▶ Record set:
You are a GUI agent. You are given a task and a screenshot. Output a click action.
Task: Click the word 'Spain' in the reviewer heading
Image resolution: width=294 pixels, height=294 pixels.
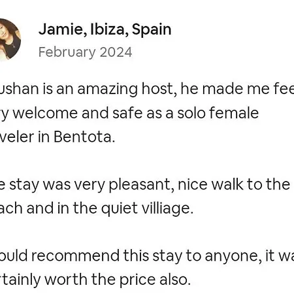[x=152, y=30]
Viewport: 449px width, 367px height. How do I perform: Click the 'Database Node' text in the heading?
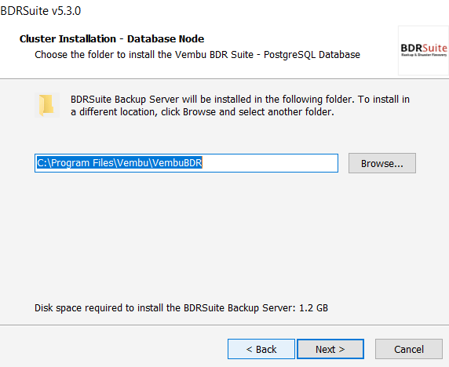166,38
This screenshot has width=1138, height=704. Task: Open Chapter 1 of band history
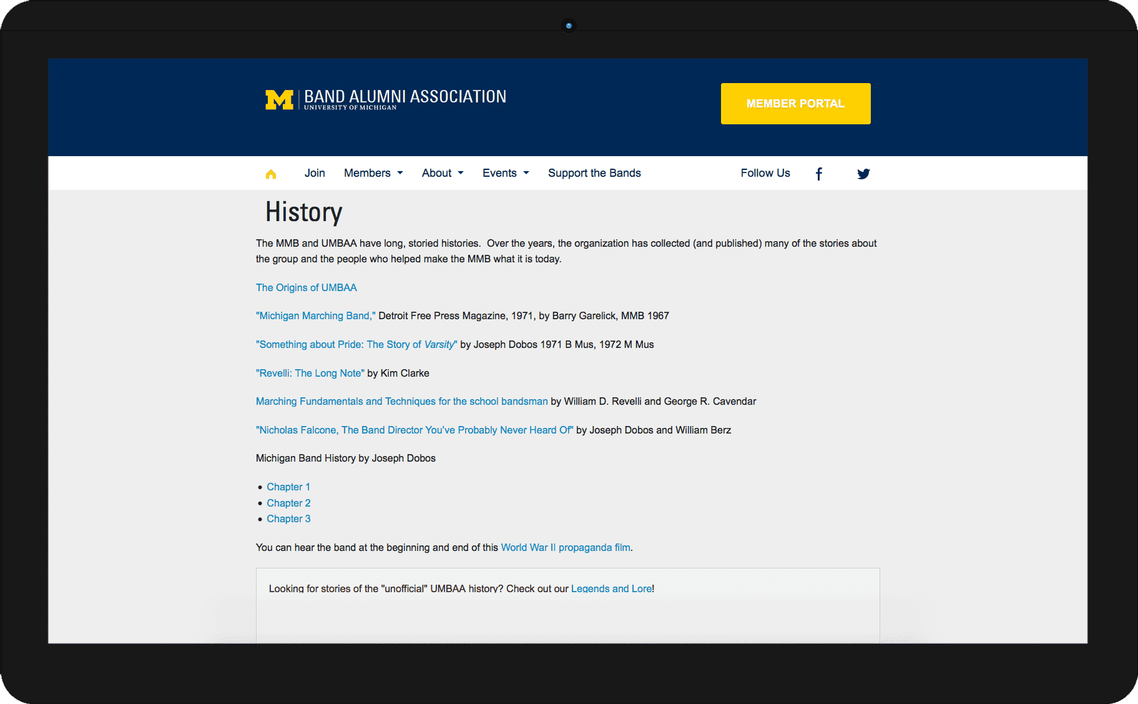tap(288, 487)
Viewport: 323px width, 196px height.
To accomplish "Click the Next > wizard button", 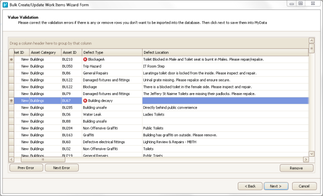I will click(276, 186).
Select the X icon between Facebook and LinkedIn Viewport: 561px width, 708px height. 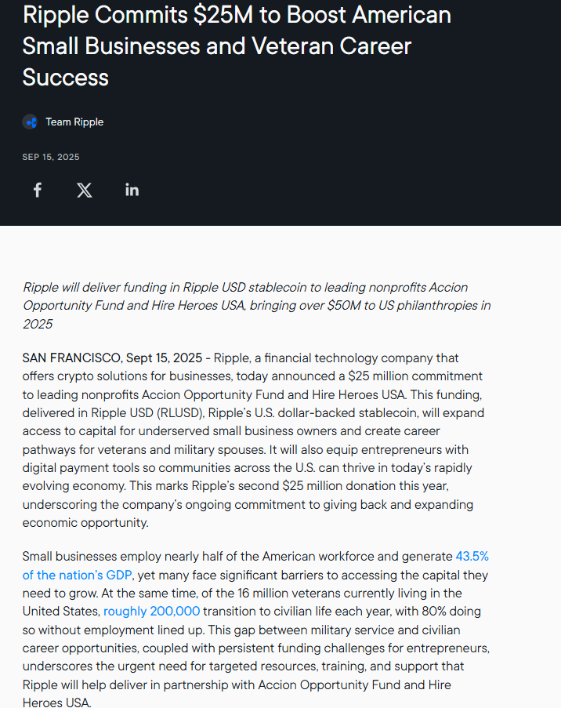point(84,189)
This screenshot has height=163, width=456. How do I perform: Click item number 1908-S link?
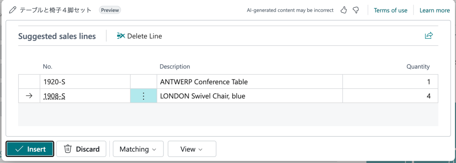54,97
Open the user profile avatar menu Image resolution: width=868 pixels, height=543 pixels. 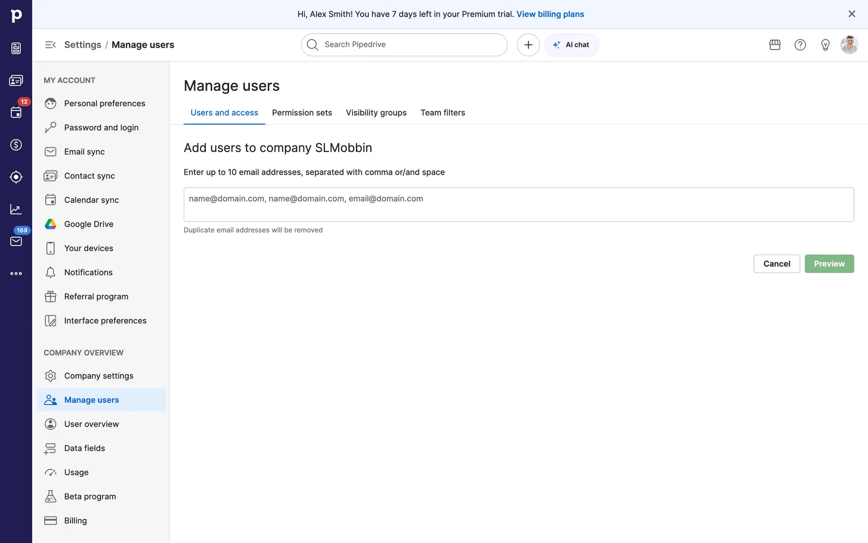point(849,45)

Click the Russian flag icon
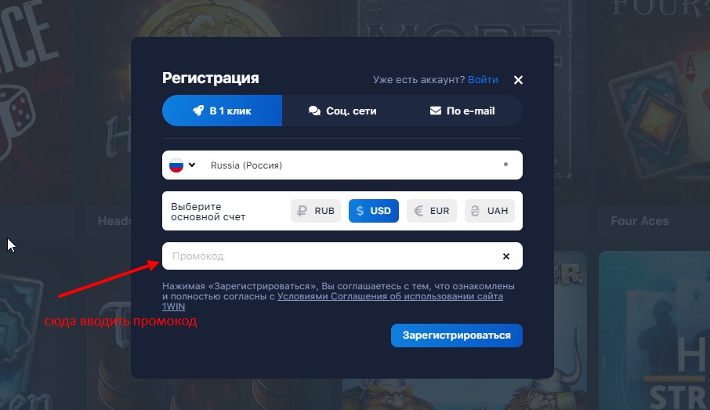tap(176, 165)
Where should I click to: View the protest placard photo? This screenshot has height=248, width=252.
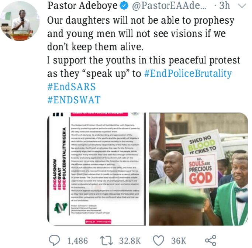199,169
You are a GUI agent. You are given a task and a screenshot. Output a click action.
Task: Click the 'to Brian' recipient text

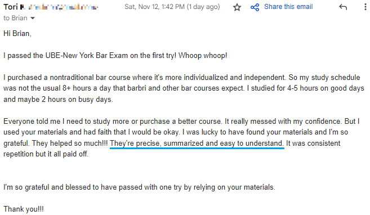[x=15, y=18]
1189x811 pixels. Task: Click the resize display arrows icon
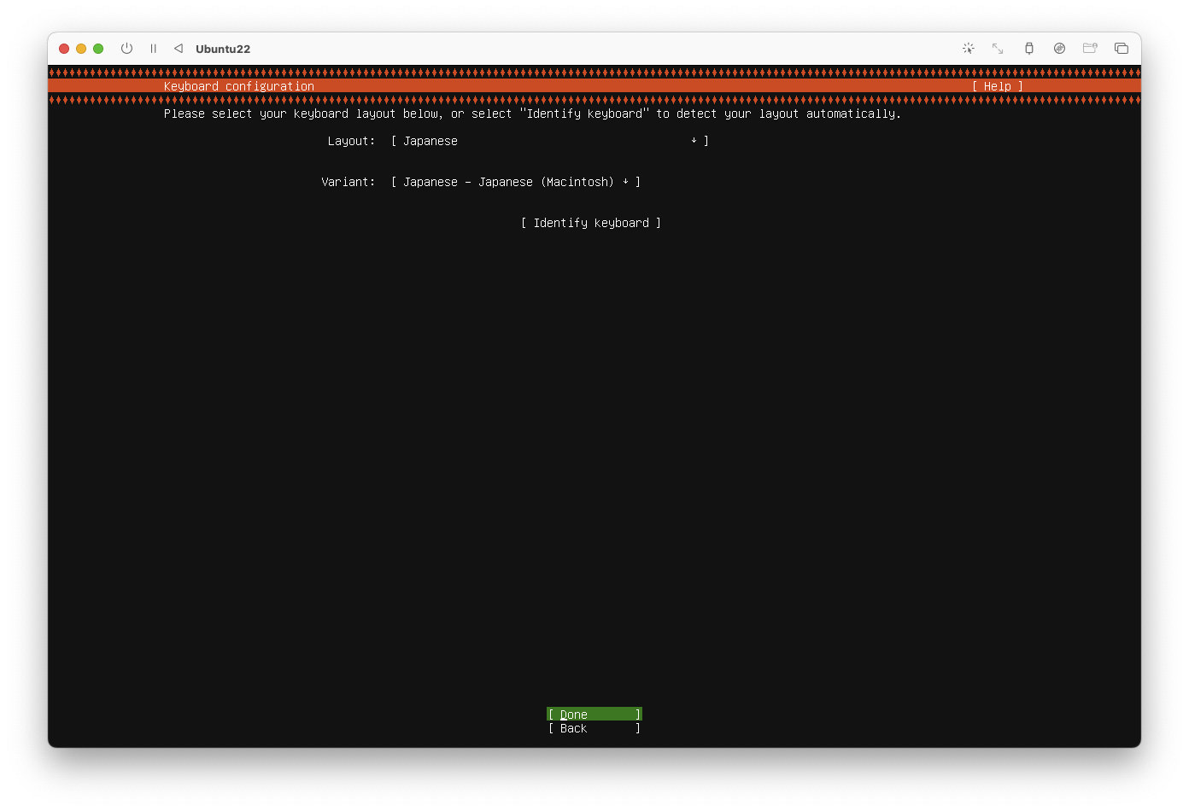pyautogui.click(x=998, y=49)
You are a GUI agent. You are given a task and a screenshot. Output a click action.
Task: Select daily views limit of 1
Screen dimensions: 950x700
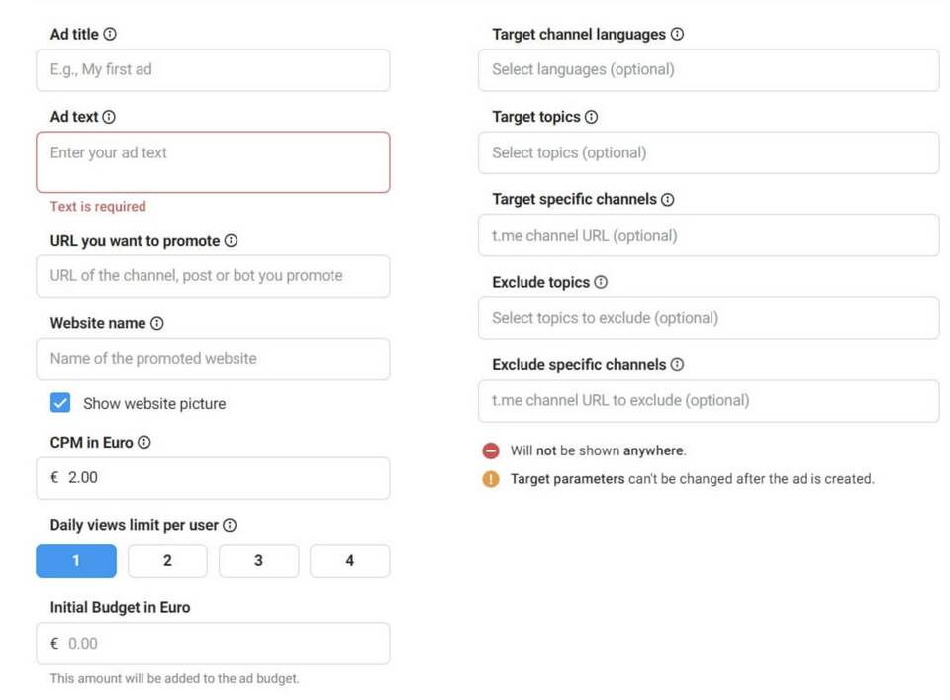coord(76,561)
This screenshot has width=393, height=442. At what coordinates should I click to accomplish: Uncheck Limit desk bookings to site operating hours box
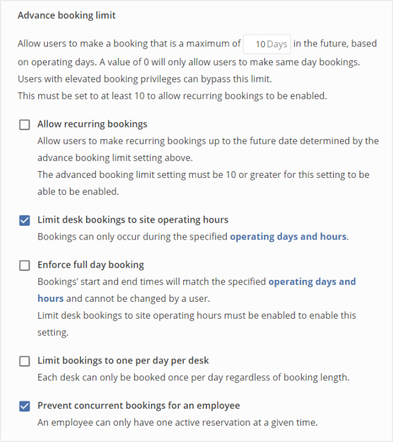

▶ Set problem: Copy everything from the start of the records down to the line containing "[x=152, y=30]", leaving out the pictures.

▶ Answer to the exercise:
You are a GUI agent. You are given a task and a screenshot. Output a click action.
Task: Click the word 'Spain' in the reviewer heading
Image resolution: width=294 pixels, height=294 pixels.
[x=152, y=30]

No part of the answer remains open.